== INFORMATION ==
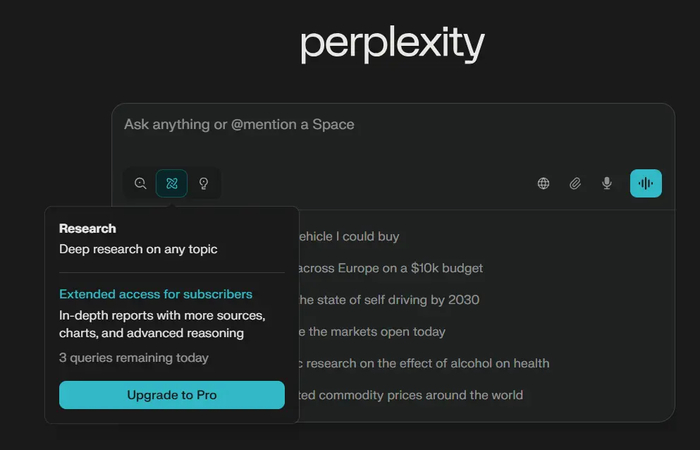Click the perplexity logo
The width and height of the screenshot is (700, 450).
pyautogui.click(x=392, y=44)
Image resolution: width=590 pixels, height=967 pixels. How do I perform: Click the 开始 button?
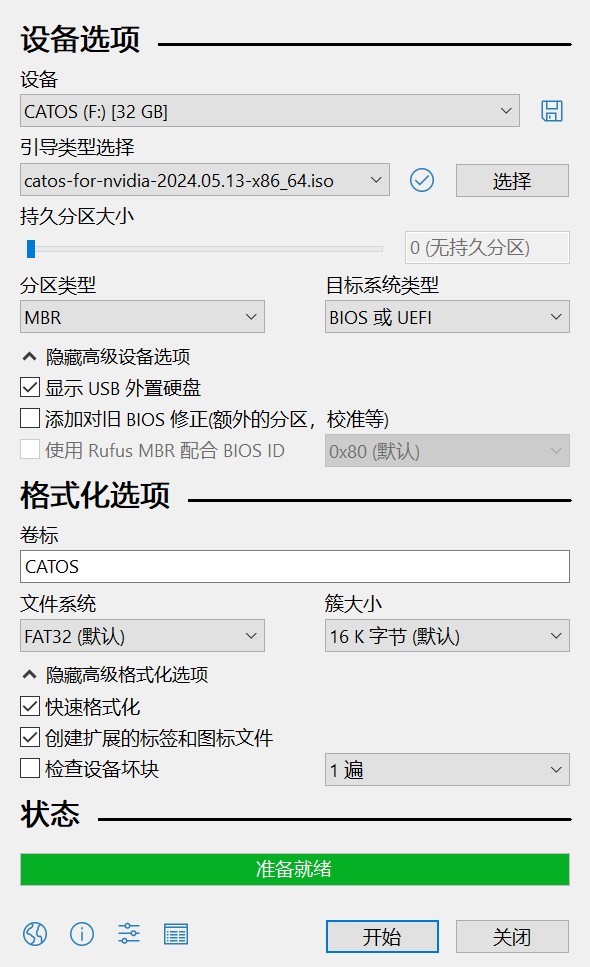[382, 937]
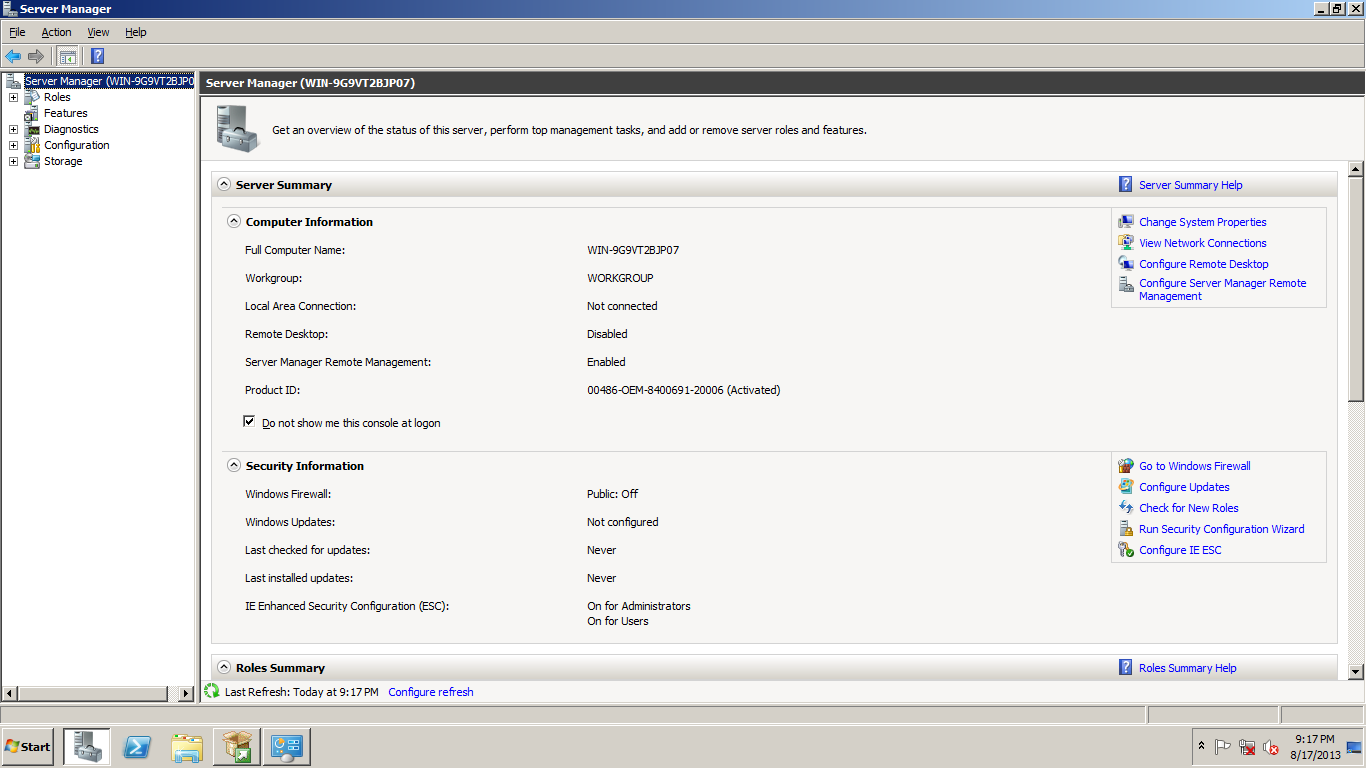Open the Action menu
Viewport: 1366px width, 768px height.
coord(56,32)
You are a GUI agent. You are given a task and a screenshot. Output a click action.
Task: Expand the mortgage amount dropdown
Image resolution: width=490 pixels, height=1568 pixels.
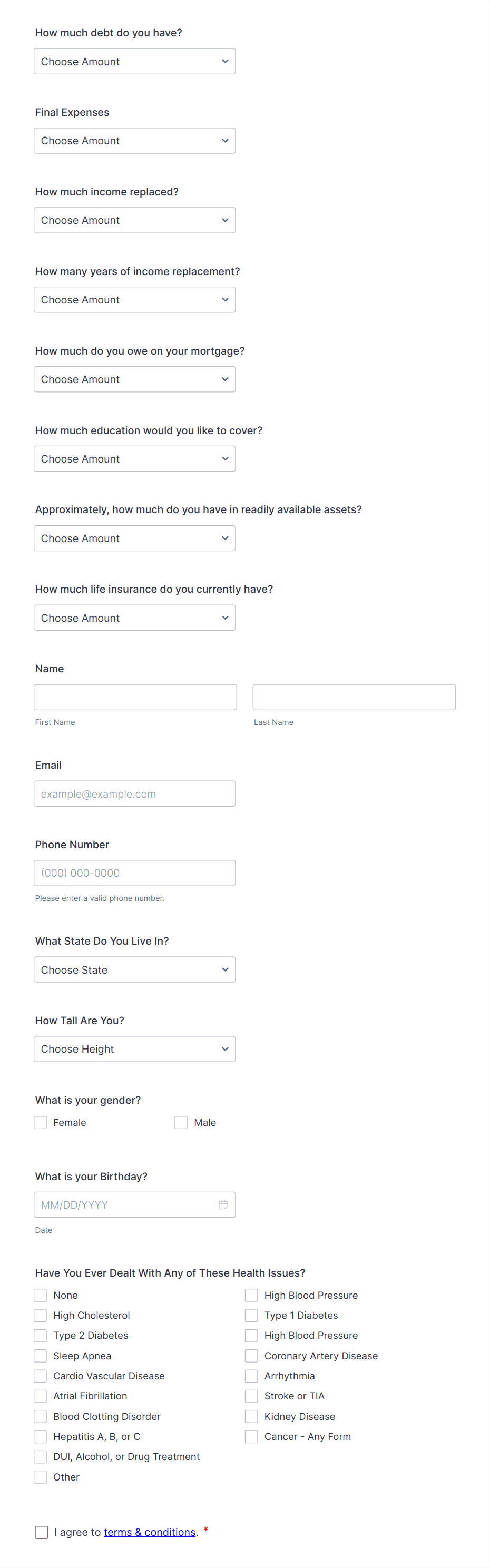134,379
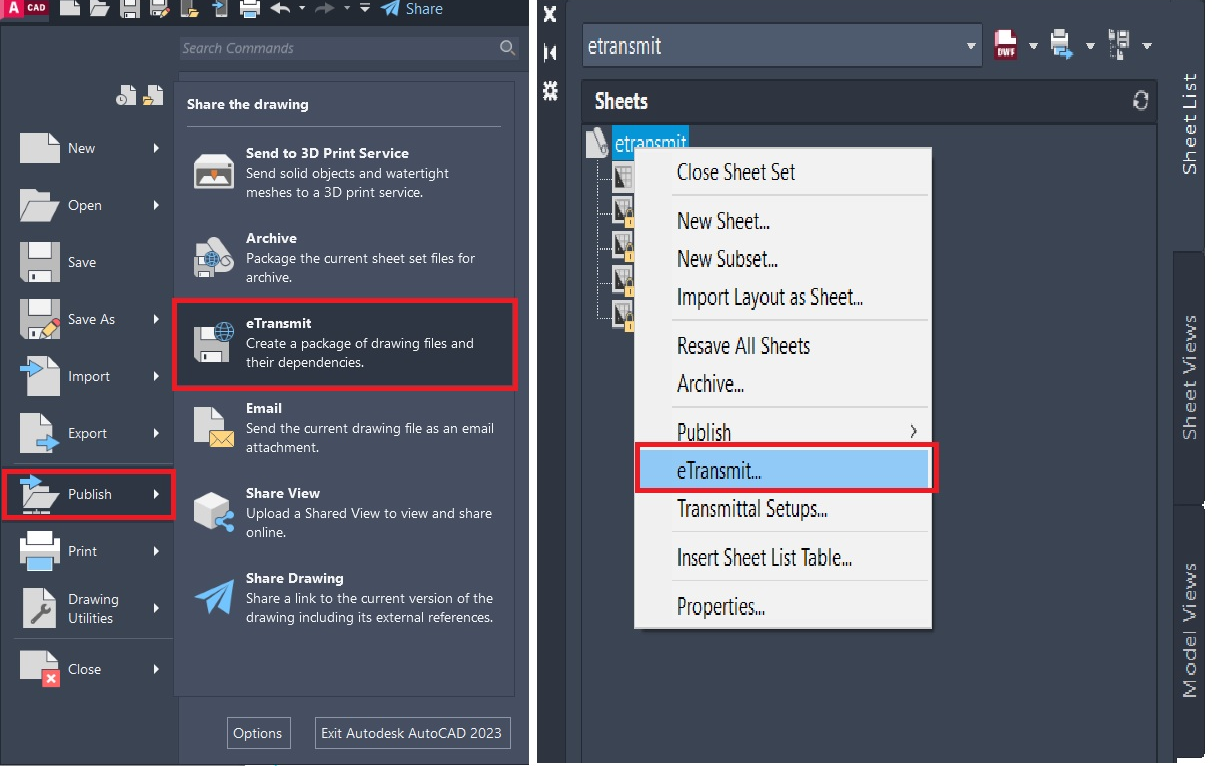Click the Save icon in Quick Access Toolbar
Image resolution: width=1217 pixels, height=766 pixels.
(x=131, y=9)
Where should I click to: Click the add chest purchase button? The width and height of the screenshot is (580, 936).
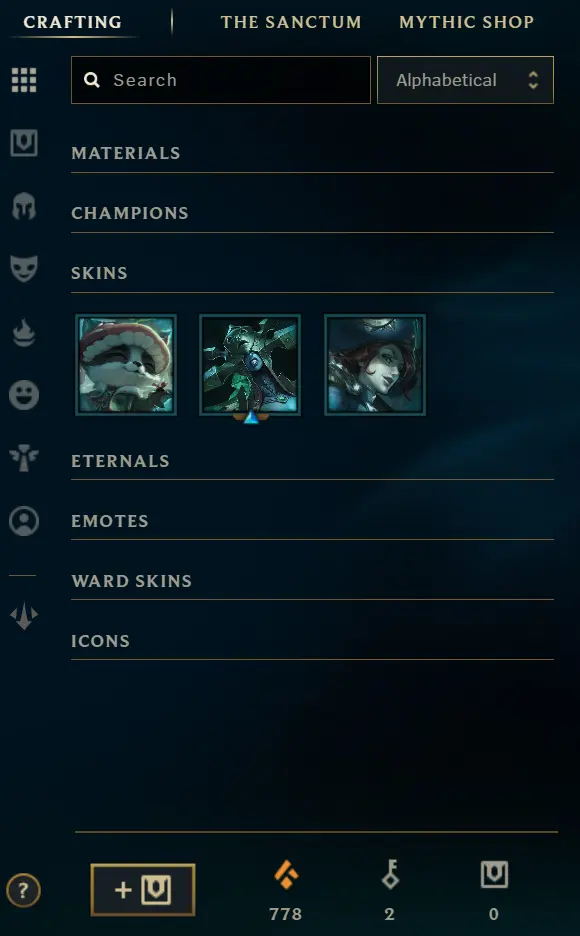tap(143, 889)
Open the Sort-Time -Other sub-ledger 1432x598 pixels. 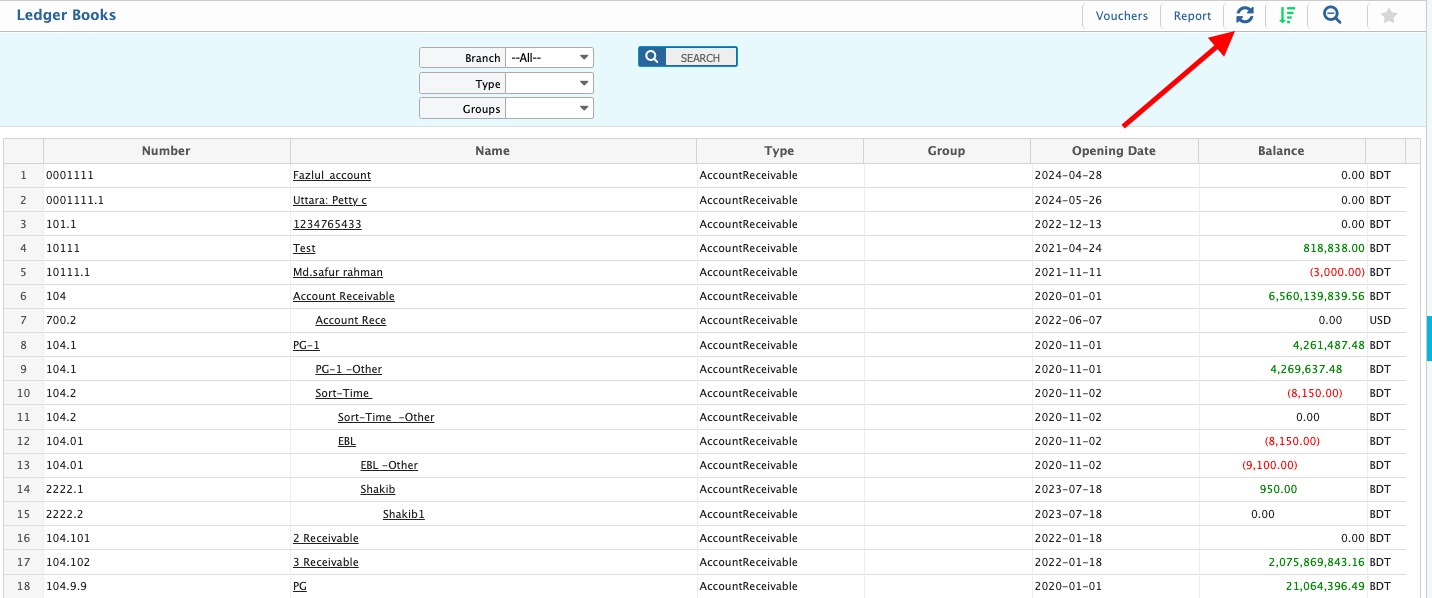(386, 417)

== PROBLEM DESCRIPTION ==
Give back, exactly and without pictures, the stretch of the records above from the line containing "Image resolution: width=590" through the line containing "You are a GUI", with both end lines included.

== TASK ANSWER ==
Image resolution: width=590 pixels, height=967 pixels. How do I perform: Click the 开始 button?
[382, 937]
Open the Action menu
Viewport: 1366px width, 768px height.
coord(56,32)
You are a GUI agent. You are given a task and a screenshot. Output a click action.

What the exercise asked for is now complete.